(THE INPUT Opens)

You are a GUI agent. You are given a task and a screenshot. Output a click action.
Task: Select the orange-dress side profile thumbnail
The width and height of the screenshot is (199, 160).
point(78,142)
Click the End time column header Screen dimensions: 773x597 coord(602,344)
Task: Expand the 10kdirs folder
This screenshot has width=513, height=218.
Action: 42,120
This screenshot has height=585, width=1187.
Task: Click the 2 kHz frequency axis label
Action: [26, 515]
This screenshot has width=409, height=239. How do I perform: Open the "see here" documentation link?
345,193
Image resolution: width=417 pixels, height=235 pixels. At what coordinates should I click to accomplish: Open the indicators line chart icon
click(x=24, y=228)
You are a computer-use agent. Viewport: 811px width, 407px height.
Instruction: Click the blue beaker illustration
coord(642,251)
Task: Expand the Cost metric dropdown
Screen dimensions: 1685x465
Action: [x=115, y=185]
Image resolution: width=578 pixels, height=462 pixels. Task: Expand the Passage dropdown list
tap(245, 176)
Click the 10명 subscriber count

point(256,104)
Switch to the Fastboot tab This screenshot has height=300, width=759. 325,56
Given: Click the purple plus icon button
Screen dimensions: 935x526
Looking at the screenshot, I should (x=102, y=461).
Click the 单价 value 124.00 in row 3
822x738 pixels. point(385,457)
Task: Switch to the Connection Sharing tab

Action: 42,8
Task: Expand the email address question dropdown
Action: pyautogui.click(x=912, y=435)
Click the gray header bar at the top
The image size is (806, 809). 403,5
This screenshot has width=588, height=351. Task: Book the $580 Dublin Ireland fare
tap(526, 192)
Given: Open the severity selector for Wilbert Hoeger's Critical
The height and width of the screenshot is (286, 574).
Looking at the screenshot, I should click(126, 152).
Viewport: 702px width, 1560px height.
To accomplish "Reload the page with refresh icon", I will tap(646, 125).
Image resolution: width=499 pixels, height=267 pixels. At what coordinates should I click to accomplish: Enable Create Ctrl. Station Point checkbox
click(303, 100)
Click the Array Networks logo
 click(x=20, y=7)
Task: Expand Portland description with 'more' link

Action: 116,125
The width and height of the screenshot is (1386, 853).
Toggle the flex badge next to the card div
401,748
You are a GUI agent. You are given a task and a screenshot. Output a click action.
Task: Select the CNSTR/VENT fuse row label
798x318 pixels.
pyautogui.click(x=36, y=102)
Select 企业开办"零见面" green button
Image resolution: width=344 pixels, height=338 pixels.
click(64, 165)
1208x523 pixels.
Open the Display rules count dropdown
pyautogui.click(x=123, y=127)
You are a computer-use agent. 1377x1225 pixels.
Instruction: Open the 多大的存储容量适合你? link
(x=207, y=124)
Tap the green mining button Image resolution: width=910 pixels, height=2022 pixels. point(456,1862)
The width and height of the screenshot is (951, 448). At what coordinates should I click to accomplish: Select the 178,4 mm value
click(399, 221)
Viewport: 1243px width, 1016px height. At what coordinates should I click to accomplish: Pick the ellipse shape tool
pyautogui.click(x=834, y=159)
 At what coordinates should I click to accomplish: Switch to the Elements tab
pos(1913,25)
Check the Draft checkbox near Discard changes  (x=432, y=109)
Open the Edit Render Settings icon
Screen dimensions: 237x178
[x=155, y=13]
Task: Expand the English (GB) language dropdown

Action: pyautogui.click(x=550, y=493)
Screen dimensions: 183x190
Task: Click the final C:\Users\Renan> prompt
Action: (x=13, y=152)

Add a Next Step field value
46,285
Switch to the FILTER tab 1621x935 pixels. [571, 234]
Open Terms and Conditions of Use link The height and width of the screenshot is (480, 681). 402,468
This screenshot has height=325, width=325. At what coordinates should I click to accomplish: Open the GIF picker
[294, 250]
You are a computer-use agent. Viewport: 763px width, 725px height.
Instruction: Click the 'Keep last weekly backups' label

(THE INPUT Closes)

DESCRIPTION OF THE TASK:
Please, from the material above, copy only the lines from the line with "Add a Next Step field value" up to and including the line with "You are a computer-use agent. Viewport: 763px", exactly as written.

EXERCISE SOLUTION:
Add a Next Step field value
46,285
Switch to the FILTER tab 1621x935 pixels. [571, 234]
Open Terms and Conditions of Use link The height and width of the screenshot is (480, 681). 402,468
This screenshot has height=325, width=325. At what coordinates should I click to accomplish: Open the GIF picker
[294, 250]
You are a computer-use agent. Viewport: 763px width, 725px height.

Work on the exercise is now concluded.